Aux abords du centre-ville, on tombe sur un théâtre d’envergure, une construction récente qui joue la transparence et arbore le mot « Dance » ! Autrement dit, la salle de spectacles principale de la ville est consacrée à la danse. A l’intérieur, on trouve sur les murs du hall les noms des chorégraphes accueillis en trente ans, et on prend toute la mesure de l’importance du KIDF. Il y a quasiment tout le monde qui a fait évoluer l’art chorégraphique: De Josef Nadj à Meg Stuart, de Trisha Brown à Mathilde Monnier et Marcos Morau, de Merce Cunningham à Jérôme Bel.
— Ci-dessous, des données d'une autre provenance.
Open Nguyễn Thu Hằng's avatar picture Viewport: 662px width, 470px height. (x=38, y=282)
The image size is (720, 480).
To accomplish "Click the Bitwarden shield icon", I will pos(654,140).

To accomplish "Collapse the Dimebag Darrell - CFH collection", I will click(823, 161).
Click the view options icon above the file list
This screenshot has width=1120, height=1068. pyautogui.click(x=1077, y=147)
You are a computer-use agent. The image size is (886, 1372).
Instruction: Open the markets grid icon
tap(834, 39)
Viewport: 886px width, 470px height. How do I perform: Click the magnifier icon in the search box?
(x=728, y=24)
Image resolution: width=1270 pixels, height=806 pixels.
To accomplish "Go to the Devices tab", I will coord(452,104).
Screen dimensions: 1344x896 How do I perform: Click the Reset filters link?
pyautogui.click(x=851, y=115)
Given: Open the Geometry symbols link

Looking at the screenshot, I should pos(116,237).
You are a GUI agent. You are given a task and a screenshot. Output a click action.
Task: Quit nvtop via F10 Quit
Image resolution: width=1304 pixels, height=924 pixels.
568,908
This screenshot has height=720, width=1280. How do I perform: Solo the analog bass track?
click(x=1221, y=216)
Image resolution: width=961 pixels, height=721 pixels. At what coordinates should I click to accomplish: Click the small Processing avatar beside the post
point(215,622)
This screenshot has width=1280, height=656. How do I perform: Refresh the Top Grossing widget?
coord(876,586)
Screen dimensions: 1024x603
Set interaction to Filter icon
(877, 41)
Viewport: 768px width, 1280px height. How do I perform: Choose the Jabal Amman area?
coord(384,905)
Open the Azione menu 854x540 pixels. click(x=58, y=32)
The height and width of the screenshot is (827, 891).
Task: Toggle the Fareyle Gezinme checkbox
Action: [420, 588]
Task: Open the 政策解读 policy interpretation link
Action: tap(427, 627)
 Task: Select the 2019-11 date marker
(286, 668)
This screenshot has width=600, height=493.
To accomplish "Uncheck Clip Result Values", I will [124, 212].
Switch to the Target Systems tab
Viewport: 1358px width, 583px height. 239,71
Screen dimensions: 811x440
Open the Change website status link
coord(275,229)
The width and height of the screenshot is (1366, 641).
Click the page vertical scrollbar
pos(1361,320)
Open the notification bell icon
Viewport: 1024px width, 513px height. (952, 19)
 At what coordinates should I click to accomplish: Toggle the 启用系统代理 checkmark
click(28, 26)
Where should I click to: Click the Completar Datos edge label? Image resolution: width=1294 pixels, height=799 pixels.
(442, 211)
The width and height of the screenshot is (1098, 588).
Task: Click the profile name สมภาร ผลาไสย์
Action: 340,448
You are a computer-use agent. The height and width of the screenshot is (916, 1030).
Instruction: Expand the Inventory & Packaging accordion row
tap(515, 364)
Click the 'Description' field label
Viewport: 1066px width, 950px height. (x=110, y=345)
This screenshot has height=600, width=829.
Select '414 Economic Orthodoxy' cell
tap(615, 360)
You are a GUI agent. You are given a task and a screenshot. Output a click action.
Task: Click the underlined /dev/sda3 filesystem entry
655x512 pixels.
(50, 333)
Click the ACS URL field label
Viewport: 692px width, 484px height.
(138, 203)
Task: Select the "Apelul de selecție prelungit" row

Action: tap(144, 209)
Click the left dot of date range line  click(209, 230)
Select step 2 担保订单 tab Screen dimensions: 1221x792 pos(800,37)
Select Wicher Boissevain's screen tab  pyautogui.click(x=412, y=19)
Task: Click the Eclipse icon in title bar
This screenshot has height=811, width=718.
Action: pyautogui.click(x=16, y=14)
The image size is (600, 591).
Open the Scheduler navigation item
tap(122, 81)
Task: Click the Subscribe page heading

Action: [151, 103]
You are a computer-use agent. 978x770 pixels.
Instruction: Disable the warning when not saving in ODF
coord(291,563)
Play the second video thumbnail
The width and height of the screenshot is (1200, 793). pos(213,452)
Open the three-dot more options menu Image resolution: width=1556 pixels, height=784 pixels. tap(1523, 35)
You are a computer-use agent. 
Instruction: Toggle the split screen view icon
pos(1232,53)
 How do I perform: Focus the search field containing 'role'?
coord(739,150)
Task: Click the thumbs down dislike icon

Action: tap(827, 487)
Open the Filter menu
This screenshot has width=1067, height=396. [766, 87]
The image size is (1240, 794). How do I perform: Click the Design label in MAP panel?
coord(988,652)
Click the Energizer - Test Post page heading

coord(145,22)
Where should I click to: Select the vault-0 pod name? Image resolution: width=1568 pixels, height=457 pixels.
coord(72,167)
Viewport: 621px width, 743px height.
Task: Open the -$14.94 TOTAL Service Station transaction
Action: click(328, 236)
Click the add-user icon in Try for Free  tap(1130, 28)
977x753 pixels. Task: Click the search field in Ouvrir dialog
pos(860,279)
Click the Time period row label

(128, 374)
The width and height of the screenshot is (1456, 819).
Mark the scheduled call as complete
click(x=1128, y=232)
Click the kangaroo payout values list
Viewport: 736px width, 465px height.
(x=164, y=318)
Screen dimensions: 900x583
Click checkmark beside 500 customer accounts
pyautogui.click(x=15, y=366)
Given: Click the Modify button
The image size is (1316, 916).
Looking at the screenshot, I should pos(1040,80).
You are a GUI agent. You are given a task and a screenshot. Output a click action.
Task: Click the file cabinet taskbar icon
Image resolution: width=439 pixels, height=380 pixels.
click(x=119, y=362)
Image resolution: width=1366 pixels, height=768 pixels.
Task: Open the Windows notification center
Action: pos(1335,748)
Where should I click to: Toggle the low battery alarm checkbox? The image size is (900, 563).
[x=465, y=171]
Akram Khan, Marie Chouinard, Dada Masilo, Ea Sola, Philippe Decouflé, Mourad Merzouki… La Batsheva est venue, comme le CCN Ballet de Lorraine, Aterballetto et tant d’autres, jusqu’aux dernières découvertes comme Solal Mariotte et Alexander Vantournhout. « Beaucoup de chorégraphes hexagonaux sont venus avec le soutien de l’Institut Français », explique Argyriou. En trente ans, la petite ville de Kalamata avec ses 100.000 habitants, nichée entre l’Egée et le Mont Taygetos, s’est constituée une grande mémoire de la danse.
Une maison pour la danse
La construction du Dance Megaron, qui a ouvert ses portes en 2013 grâce à des fonds européens était un symbole de résilience face à la crise financière qui étranglait la Grèce à partir de 2010. Un lieu de danse, consacré aux résidences, représentations et à la recherche, censé devenir une sorte de CND grec, est une nouveauté pour le pays, un rêve encore à accomplir, vu que l'activité en dehors des deux semaines de festival reste à développer. C'est justement le projet d'Argyriou qui veut aujourd’hui « inspirer les artistes et donner de l’énergie à la danse » en Grèce. Aussi elle se lance dans une collaboration avec le ballet de l’Opéra national d’Athènes qui investira les lieux à Kalamata en novembre, avec le soutien de la Fondation Niarchos.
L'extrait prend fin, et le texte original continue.